À l’occasion du Grand Magal de Touba, l’Université Cheikh Ahmadoul Khadim (UCAK) poursuit sa mission de recherche en s’intéressant aux problématiques qui touchent la communauté. C’est dans ce cadre qu’elle a organisé, le 26 juillet 2026, une journée de réflexion sur le thème : « Réseaux sociaux et intelligence artificielle : défis communautaires et réponses scientifiques ».
Cette rencontre a réuni des universitaires, des experts et des représentants de la société civile, en présence d’un représentant du ministère des Télécommunications et du Numérique. Les échanges ont porté sur les enjeux liés aux réseaux sociaux et à l’intelligence artificielle, ainsi que sur les réponses scientifiques susceptibles d’accompagner ces mutations.
Selon le vice-recteur chargé de la recherche de l’UCAK, le Professeur Ibrahima Thioub, cette initiative vise à analyser les usages des réseaux sociaux et de l’intelligence artificielle, tout en identifiant des solutions aux défis qu’ils soulèvent dans plusieurs domaines, notamment les domaines économique, social et spirituel.
Selon lui, les réseaux sociaux et l’intelligence artificielle engendrent également des difficultés majeures. Ils peuvent même constituer une menace pour la cohésion de nos communautés, voire pour leur existence et leur orientation. Il a, à cet effet, plaidé pour une mobilisation des compétences afin d’apporter des réponses adaptées à ces nouveaux défis.
Intervenant en qualité de panéliste, Serigne Abdou Aziz Mbacké Majalis a, pour sa part, insisté sur les effets des réseaux sociaux sur l’évolution des valeurs, particulièrement chez les jeunes. Il a également souligné que l’intelligence artificielle représente désormais une réalité incontournable dont il faut tenir compte dans les transformations du monde moderne, y compris au Sénégal.

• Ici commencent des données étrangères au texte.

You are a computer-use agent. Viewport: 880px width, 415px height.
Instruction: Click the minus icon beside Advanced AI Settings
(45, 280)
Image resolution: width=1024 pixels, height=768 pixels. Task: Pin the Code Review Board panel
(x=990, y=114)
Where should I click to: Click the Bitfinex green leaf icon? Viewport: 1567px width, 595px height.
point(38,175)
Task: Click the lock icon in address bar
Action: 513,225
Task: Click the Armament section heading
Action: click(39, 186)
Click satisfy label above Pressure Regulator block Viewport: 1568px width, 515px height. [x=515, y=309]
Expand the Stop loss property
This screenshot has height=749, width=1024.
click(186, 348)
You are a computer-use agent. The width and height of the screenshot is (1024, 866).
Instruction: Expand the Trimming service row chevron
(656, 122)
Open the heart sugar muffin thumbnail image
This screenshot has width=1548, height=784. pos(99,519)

Les travaux ont débouché sur plusieurs recommandations. Parmi celles-ci figure la création d’un observatoire des médias et des réseaux sociaux, une proposition formulée par Serigne Abdou Aziz Mbacké Majalis. Selon lui, une telle structure pourrait accompagner les pouvoirs publics dans la régulation du secteur. « Nos enfants accèdent, sans véritable filtre ni contrôle, à des contenus qui ne devraient pas leur être destinés », a-t-il regretté. Il a également recommandé le développement de contenus numériques conformes aux valeurs de la société sénégalaise ainsi qu’aux enseignements de Cheikh Ahmadou Bamba et des grandes figures religieuses.
Conseillère juridique au ministère des Télécommunications et du Numérique, Ndèye Seynabou Sy a salué la tenue de cette rencontre, qu’elle juge opportune. Elle a rappelé que l’État mène depuis plusieurs années une réflexion sur les enjeux liés aux réseaux sociaux et à l’intelligence artificielle. Selon elle, les recommandations issues de cet atelier sont pertinentes et adaptées à notre contexte. Elle a précisé, en effet, que cette rencontre vient renforcer et finaliser les travaux engagés par l’État depuis 2024 en matière de régulation des réseaux sociaux.